§ Task objective
Gather every line below where "computer" appears.

§ Provided records

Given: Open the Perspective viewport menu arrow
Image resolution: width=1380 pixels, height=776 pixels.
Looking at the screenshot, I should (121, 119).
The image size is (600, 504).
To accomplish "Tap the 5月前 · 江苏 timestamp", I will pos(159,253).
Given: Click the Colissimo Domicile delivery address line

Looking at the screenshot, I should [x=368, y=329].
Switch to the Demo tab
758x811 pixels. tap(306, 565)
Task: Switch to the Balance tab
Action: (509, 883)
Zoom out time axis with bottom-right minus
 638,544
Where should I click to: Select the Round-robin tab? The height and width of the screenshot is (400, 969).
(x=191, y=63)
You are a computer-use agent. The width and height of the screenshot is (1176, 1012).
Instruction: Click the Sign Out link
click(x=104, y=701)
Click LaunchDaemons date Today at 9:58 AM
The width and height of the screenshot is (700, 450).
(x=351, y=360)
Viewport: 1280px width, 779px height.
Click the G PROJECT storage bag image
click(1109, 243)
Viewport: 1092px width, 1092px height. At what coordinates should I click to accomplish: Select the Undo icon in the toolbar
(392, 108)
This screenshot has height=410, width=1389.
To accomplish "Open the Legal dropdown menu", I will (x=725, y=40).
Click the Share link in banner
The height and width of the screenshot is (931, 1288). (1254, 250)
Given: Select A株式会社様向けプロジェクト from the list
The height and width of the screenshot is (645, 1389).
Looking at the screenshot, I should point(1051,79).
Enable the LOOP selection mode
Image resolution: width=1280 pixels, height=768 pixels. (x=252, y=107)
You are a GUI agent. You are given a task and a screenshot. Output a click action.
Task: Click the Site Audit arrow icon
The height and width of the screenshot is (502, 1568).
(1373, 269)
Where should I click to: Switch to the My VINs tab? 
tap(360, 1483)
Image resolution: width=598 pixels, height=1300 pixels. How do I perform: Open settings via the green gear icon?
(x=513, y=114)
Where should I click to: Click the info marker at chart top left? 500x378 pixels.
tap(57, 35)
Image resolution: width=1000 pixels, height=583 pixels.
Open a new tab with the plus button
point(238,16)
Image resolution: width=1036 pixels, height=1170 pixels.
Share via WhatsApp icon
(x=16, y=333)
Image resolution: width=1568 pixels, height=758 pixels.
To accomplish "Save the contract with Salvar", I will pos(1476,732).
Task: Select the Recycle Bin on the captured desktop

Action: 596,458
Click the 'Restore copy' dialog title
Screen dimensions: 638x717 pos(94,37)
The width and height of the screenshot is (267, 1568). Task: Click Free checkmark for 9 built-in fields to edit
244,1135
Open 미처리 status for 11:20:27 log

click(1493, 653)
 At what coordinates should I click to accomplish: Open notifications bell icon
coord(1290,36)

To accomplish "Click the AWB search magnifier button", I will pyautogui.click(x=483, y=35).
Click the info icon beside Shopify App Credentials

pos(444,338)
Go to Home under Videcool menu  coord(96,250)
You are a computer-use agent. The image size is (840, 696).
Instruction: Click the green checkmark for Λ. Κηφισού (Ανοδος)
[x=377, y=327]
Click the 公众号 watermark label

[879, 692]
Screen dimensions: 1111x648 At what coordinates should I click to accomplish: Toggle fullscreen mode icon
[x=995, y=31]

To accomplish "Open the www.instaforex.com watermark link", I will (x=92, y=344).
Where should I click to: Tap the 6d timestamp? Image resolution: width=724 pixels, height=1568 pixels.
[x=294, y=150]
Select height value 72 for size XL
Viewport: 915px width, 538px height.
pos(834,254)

§ Answer to the problem
You are a computer-use agent. The width and height of the screenshot is (1176, 1012).
You are a computer-use agent. The image size is (840, 696).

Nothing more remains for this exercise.